Os dias foram passando e fomos nos distanciando. A planta que você me deu murchou e morreu… eu não quis interpretar aquilo como um sinal, não quis ver relação nenhuma entre as duas coisas.
O fato de eu estar num emprego novo a cada 30 dias não lhe agradava, hoje eu sei. Você, tão pés no chão, muitos anos na gerência do banco, querido pelos clientes, respeitado pelos funcionários das agências que chefiou – concurso prestado, estabilidade, dinheiro no fim do mês, 13º, férias remuneradas, contas em dia, viagens programadas para as quais você me levava mesmo que eu não tivesse condição de acompanhá-lo. Meu jeito de quem encarava a vida mais “na boa”, sem me preocupar com coisas como seguro de vida, aposentadoria, aquisição de um imóvel. Você nunca me recusou o seu carro, sobretudo porque não precisava dele para ir ao trabalho – você sempre pegou metrô, e fico me perguntando, hoje, se isso era um gesto silencioso de generosidade para o qual eu nunca prestei atenção.

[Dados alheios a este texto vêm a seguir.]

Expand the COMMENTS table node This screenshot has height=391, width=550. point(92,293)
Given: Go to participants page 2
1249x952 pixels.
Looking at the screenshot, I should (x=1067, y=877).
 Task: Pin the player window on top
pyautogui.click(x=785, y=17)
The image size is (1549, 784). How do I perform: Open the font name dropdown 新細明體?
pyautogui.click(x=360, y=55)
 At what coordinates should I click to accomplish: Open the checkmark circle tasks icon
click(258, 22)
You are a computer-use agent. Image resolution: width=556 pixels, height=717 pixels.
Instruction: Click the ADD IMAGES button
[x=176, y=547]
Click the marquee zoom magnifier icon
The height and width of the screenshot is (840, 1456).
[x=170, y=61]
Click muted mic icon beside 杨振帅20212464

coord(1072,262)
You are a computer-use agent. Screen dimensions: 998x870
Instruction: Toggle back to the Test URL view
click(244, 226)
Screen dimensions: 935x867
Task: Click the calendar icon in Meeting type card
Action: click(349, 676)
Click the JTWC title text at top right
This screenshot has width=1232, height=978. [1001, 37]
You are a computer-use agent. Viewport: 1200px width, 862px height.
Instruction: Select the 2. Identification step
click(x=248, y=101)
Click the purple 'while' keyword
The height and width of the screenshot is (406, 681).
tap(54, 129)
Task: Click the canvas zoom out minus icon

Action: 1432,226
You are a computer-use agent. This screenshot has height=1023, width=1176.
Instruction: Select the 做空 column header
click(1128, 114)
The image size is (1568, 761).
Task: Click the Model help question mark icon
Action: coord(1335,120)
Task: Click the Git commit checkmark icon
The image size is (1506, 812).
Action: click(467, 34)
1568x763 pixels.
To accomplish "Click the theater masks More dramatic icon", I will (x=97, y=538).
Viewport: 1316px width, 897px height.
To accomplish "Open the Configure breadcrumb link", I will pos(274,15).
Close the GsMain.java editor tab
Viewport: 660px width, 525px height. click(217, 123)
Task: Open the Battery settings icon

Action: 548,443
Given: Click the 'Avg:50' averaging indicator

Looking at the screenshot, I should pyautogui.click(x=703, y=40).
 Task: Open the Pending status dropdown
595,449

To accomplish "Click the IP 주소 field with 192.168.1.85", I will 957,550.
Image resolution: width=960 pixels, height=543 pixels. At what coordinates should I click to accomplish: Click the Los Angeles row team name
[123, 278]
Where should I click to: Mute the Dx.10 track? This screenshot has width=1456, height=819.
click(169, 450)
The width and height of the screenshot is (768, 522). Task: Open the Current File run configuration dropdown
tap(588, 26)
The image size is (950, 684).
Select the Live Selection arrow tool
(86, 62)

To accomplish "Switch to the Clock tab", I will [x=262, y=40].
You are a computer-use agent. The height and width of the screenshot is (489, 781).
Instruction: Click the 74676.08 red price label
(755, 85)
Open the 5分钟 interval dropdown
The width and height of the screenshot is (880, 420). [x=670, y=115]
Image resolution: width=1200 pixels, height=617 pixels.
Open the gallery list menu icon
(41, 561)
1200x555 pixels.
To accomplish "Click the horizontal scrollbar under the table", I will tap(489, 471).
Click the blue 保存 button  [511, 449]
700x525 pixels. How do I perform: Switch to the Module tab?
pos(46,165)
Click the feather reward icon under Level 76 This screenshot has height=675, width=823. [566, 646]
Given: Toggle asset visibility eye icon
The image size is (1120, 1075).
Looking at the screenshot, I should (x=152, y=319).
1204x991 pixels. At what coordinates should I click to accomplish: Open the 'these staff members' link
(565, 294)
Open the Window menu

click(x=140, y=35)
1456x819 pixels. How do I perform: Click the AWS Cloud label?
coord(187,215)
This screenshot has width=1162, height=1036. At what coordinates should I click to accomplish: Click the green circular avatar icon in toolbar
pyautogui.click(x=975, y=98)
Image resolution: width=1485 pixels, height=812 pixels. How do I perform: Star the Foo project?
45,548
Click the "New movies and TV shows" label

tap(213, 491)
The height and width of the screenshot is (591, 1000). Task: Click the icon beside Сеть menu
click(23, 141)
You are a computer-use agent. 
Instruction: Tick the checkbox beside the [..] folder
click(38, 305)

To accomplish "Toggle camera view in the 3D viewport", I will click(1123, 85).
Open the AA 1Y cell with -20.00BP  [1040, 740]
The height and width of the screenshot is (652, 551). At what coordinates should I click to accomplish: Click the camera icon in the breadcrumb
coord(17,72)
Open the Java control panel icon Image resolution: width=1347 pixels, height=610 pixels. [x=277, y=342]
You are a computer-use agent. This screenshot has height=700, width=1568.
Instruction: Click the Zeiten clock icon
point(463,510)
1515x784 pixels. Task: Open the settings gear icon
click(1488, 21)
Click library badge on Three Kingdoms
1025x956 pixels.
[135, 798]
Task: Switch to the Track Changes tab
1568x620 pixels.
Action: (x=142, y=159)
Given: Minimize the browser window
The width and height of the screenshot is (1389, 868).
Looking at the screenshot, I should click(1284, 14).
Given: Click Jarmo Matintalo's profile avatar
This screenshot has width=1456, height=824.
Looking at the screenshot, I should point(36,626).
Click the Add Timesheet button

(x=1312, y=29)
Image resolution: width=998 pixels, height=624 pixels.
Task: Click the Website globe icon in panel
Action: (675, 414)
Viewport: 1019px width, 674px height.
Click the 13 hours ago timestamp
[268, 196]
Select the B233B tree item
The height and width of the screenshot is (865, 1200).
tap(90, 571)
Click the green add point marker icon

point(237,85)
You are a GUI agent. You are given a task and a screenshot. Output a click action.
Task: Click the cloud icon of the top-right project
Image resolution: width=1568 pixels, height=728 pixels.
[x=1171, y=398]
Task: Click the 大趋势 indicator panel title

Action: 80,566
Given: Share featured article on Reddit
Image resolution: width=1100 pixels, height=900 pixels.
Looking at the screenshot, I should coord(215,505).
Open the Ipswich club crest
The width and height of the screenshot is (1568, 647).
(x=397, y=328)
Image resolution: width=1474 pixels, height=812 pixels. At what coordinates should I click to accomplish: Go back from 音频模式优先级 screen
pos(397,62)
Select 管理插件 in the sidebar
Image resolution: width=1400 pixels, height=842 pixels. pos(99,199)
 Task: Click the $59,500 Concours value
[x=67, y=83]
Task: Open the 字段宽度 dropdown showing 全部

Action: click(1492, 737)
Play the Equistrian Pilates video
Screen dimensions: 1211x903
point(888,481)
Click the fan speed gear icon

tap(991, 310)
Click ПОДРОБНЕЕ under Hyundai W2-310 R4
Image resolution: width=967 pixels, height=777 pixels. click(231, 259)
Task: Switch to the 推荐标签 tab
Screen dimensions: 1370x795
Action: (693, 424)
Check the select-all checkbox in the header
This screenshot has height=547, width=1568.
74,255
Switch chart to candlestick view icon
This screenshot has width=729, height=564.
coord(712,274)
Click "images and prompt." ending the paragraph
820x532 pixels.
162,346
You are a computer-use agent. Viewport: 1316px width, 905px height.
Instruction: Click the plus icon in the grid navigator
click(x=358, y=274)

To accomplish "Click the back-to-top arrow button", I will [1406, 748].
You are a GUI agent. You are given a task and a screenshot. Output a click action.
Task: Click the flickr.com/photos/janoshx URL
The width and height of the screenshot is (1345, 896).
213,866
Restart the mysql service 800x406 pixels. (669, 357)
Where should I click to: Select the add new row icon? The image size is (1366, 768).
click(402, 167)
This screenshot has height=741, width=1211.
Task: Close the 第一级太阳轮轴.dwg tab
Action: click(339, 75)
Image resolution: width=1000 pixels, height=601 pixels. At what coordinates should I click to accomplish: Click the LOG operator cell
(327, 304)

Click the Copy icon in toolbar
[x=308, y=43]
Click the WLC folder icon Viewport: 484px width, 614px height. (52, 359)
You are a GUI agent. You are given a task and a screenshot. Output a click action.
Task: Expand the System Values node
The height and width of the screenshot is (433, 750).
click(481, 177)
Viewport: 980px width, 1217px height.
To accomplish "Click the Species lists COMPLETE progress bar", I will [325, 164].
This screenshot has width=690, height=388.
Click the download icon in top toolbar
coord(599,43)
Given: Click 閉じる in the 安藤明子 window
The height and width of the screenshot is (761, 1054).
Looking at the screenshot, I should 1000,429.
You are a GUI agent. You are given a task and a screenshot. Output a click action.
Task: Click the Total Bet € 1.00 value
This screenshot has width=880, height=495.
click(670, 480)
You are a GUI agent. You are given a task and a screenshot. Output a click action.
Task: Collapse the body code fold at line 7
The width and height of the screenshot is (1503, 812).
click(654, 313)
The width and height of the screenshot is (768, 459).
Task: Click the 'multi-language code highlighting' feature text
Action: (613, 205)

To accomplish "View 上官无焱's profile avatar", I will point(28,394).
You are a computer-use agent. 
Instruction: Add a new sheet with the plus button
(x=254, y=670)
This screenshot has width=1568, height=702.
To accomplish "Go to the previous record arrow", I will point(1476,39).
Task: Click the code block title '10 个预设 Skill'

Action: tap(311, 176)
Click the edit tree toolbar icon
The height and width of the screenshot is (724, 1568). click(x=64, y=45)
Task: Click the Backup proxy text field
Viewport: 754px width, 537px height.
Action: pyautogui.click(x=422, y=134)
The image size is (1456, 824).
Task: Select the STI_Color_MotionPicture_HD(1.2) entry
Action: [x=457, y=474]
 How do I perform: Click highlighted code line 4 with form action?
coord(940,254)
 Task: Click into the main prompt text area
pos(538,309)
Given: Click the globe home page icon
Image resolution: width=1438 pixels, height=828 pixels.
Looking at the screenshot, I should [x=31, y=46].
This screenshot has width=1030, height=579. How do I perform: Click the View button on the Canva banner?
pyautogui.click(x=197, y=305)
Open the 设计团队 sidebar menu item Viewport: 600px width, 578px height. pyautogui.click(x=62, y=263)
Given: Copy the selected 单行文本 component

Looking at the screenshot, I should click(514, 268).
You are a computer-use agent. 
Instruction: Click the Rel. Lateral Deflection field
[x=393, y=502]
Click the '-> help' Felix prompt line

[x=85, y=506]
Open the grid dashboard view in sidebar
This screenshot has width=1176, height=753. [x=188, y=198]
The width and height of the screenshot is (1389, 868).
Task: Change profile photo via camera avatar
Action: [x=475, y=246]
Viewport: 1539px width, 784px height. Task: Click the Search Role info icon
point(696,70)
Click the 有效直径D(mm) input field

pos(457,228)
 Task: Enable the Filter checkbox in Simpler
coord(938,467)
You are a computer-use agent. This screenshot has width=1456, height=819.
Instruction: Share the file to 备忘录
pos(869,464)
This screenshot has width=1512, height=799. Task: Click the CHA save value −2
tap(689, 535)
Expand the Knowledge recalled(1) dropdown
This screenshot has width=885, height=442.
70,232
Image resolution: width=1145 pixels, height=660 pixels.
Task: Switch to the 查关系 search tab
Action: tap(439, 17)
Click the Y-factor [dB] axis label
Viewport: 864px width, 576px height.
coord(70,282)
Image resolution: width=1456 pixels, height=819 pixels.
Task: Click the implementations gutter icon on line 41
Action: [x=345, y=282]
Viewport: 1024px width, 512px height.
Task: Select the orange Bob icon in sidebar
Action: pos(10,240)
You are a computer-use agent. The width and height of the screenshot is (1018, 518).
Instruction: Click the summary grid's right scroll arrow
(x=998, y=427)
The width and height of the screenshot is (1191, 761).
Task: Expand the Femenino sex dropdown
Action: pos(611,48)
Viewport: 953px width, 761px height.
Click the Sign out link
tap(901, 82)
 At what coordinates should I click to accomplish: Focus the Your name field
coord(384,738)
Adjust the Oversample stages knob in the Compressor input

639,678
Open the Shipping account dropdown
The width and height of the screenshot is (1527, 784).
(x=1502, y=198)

Sua voz calma, sempre num tom suave, constante e agradável, mesmo quando a vontade era explodir por causa de alguma coisa errada. Seu jeito de me olhar por cima dos óculos, baixando o livro que você estava sempre lendo. Seu olhar que me convidava para o sexo, para a melhor das transas que eu sempre tive em nossa (sua) cama. O gozo que atingíamos simultaneamente, e você sempre me dizendo que era algo raro de se conseguir por aí.
Eu com a cabeça no seu peito grisalho, dedos deslizando até sua barriga, brincando com os mamilos, pondo minha língua, primeiro em um, depois no outro, fazendo você gemer de prazer, você ereto, grande, vermelho, pronto para minha boca. E tudo começava de novo… As diferenças, na verdade, começavam depois disso.
A atenção que você prestava à sua família, os cuidados com seus pais e meu ciúme por não conseguir entender a importância que tudo isso tinha pra você. Meu jeito meio hostil de tratá-los, não muito ríspido, mas o suficiente para que não se sentissem confortáveis aqui em casa. Sua mãe e seu pai sempre tentando ser gentis, e eu cordial, nada mais que isso… nunca mais do que isso. Nunca tive essa proximidade com minha família, mas também não serve como justificativa para meu estúpido ciúme e descabida insegurança. Éramos tão iguais no propósito de um casamento sério, e tão diferentes nos valores que possuíamos.
Larguei a faculdade pela terceira vez – pela terceira vez “não me encontrei no curso”, foi o que eu lhe disse. E você, me olhando por cima dos óculos de leitura, me perguntando: “E vai fazer o que daqui em diante, rapaz? Você já tem 26 anos…”. Eu abrindo a geladeira, pegando uma cerveja, dizendo que ia dar uma volta “para espairecer”, sempre fugindo, sempre me desviando de uma conversa mais adulta com você.
E veio o cansaço e o dia em que você não me esperou para ir dormir. Cheguei de uma reunião de amigos no bar da esquina e você já tinha ido pra cama. Fiquei no escuro da sala, só as luzes da cidade lá fora.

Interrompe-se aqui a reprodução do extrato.